Sicilia e Sardegna: similitudini

La Sicilia e la Sardegna sono le due più grandi isole del Mediterraneo, caratterizzate da una stessa fisionomia territoriale: sono, infatti, collinose e montuose, con scarse pianure e con contrasti di paesaggi coltivati in alcune zone costiere e con zone dell'interno aride e poco popolate. Esse sono accomunate, inoltre, dal clima mediterraneo, con una lunga stagione calda e secca e con scarse piogge che condizionano i fiumi a carattere torrentizio. La Sicilia e la Sardegna sono, comunque, innanzitutto isole e, in quanto «isole hanno configurato delle entità singolari, delle terre "altre" rispetto alle superfici continentali» (C. Incani Carta, 1999, p. 147) e da sempre gli studi compiuti sulle isole hanno bene sottinteso come per l'uomo le isole siano sempre stati dei posti particolari distaccati dal contesto dell'ecumene, come indica il termine stesso di isola quindi luogo isolato e solitario.
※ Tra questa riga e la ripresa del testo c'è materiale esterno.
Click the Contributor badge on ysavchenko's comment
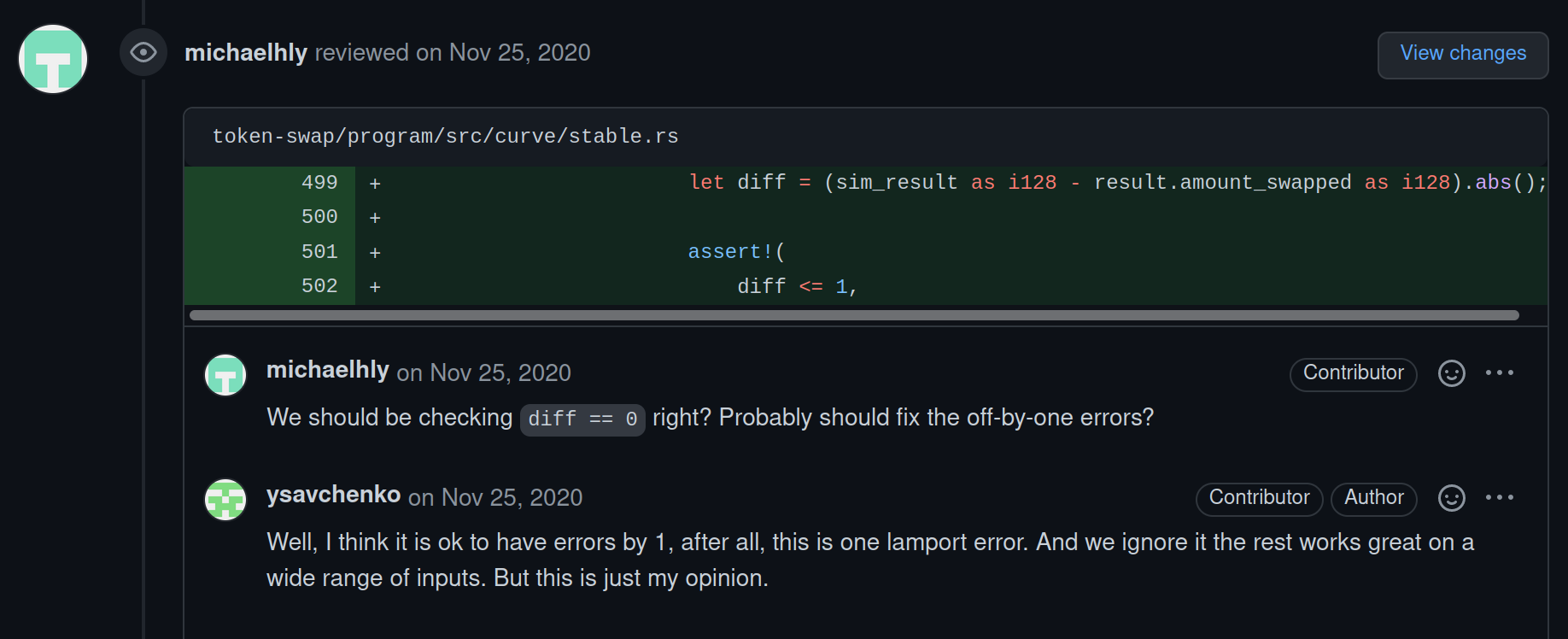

Le isole hanno, infatti, il privilegio di una forma ben definita loro assicurata dal perimetro costiero che le delimita e le realizza, inoltre sono poste al centro del Mediterraneo che, in quanto «mare è uno spazio che divide e che unisce allo stesso tempo. Frontiera e trait d'union, il mare è un "cemento liquido" che permette la circolazione degli uomini, delle merci, delle idee» (M. Gras, 1997, p. 5).
Il mare, che in questo caso è appunto il Mediterraneo ha, per i popoli antichi, un duplice significato. «Esso è, innanzitutto, mare praticamente chiuso che comunica con l'oceano esterno solo attraverso quello stretto che noi oggi chiamiamo di Gibilterra [...]. È inoltre un mare che sta nell'universo conosciuto, dell'oikoumene come l'Agorà, la piazza pubblica, si trova al centro della città greca, il Mediterraneo è il luogo centrale che condiziona la vita sociale e le relazioni tra le diverse civiltà». (M. Gras, 1997, p.5). Logica conseguenza è stata la colonizzazione della Sicilia e della Sardegna sia come terre di approdo, sia come luoghi da colonizzare e sia come porti non solo nell'età arcaica, ma in tutta la storia della civiltà europea.
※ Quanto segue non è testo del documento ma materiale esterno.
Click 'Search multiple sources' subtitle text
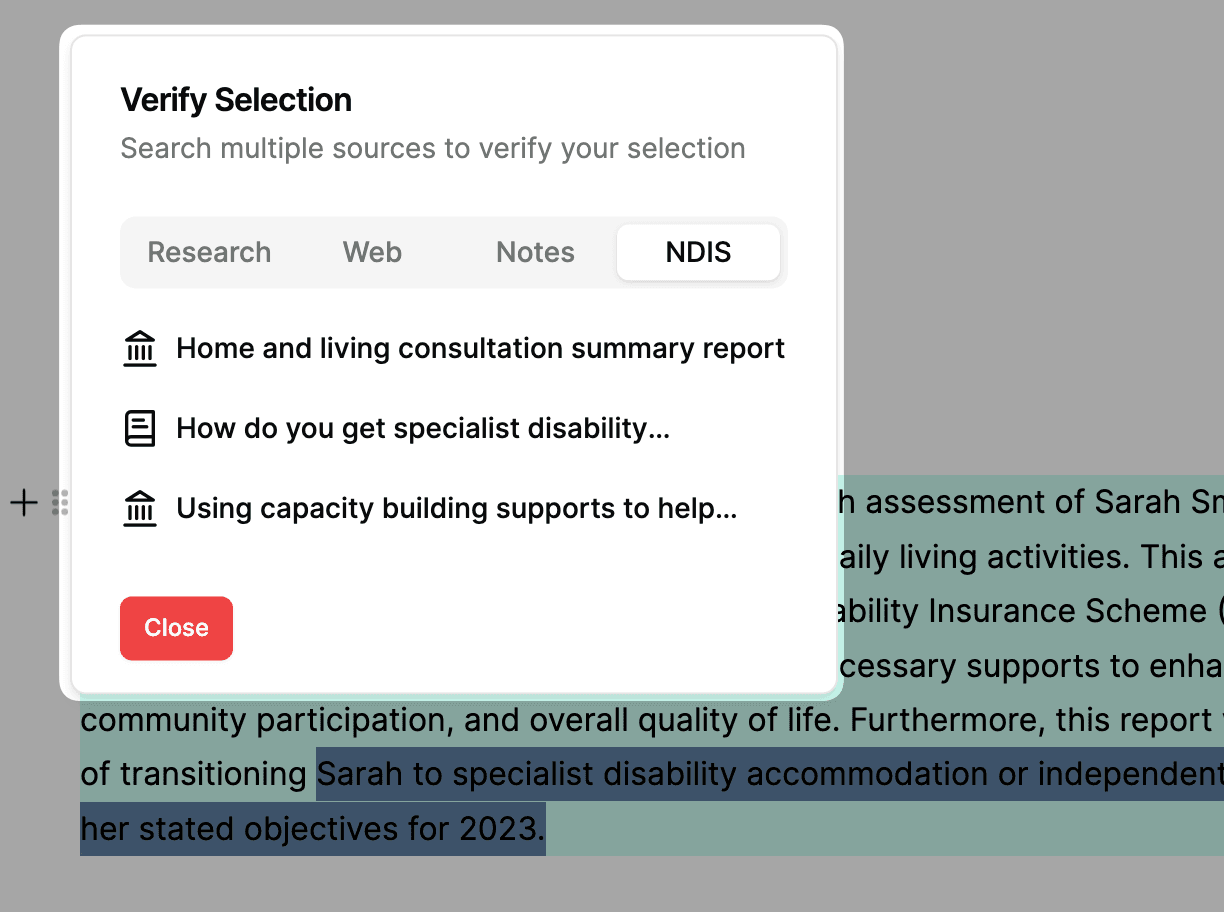This screenshot has height=912, width=1224. click(x=432, y=149)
Di conseguenza da sempre della Sicilia e della Sardegna ci sono pervenuti studi marittimi delle coste o ricerche di grandi trattati nei quali le isole venivano studiate insieme alla loro misurazione e ai grandi problemi cosmici.

La Sicilia, come le carte che la raffigurano, è essa stessa un luogo mitico e simbolico. In quanto isola, «la Sicilia partecipa di questo grande gioco simbolico che accompagna dall'Età Ellenistica, attraverso il Romanzo Medievale, la creazione/invenzione dell'altro come proprio doppio e l'essere un palinsesto di etnie diventa allora più importante che farsi crocevia di lingue o di culture, giacché la Sicilia è così facilitata a trovare l'altro in se stesso» (G. Giarrizzo, 1997, p.11).
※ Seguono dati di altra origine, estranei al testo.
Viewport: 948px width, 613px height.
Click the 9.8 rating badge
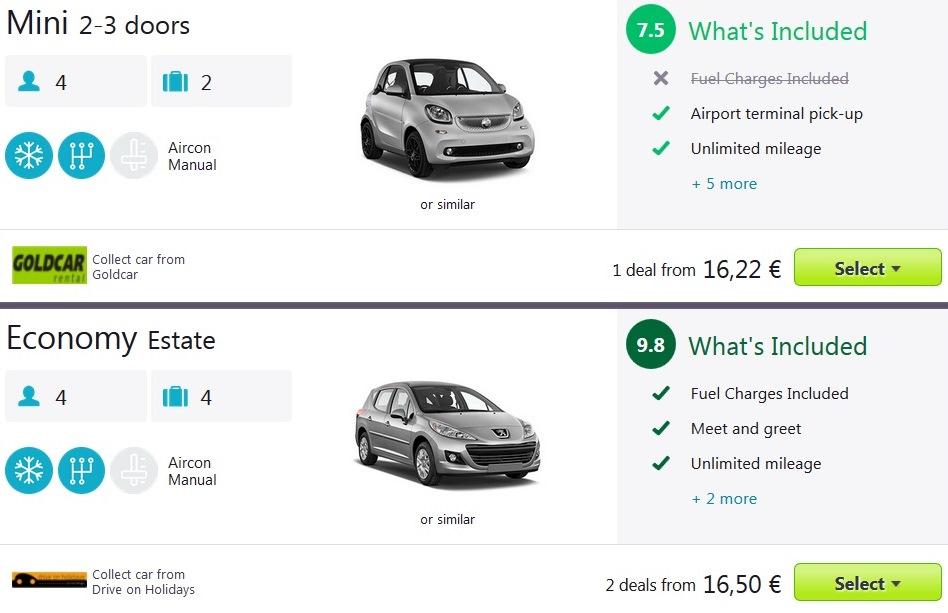pos(651,345)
Non è pensabile che la carta della Sicilia possa ridursi a semplice guida del viaggiatore o a sussidio di un libro da viaggio: alla identificazione dei luoghi mitici o classici dell'isola hanno partecipato antiquari o pittori, topografi, etimologi spesso fantasiosi e inaffidabili. «Sicché la Imago Siciliae, comunque rappresentata, non è mai il solo disegno di costa e di percorsi: è, per i Siciliani e non, la riproduzione devota, di quel che memoria o invenzione caricano quei luoghi con tratti peculiari, "geroglifici" e affidano a questi il ruolo di cornice per le emozioni della visite e del ricordo» (G. Giarrizzo,1997, p.12).

Non è possibile, inoltre, pensare alla Sicilia, nell'universo cartografico antico, senza ricordare il contributo fornito dai Siciliani allo sviluppo della scienza del tempo. Solo per restare nell'ambito della rappresentazione in piano della superficie terrestre si pensi ad Archimede e ai suoi studi di geometria e di trigonometria, oltre a quelli sul moto della Terra: quasi nulla c'è, invece, di una produzione cartografica della Sardegna ad opera dei Sardi stessi e tale mancanza è stata vista come una forma di riservatezza propria della Sardegna: «l'isola, nascondendo la propria immagine nasconde se stessa e la propria essenza subalterna, che resta intima, riservata a chi vive e partecipa della medesima realtà isolana» (Isabella Zedda Macciò, 1999, p. 21), Secondo Masimo Quaini «ogni tradizione regionale presenta le sue particolarità e spesso [...] si regge su peculiarità locali che resistono ai processi di unificazione tipici dell'assolutismo statale», questo sembra proprio il caso della Sardegna. (L. Rombai, 1993, p 14. Quest'isola è, come la Sicilia, una grande isola del Mediterraneo, ma a differenza di quella è stata, fin dall'antichità classica, vista come fuori dalla Storia, posta sì nel Mediterraneo ma ai suoi margini, impenetrabile, non aggredibile dall'esterno e vissuta quasi ignorata dalle grandi correnti commerciali e culturali. La Sardegna è «abbastanza lontana dalla Penisola, a differenza della Sicilia, per essere raggiunta agevolmente e frequentemente, trascurata e ridotta a colonia fin dall'alba della sua storia, povera e arretrata, poco conosciuta all'esterno, [...] è stata isola [...] più e meglio delle altre consorelle mediterranee» (C. Incani Carta, 1999, p. 149).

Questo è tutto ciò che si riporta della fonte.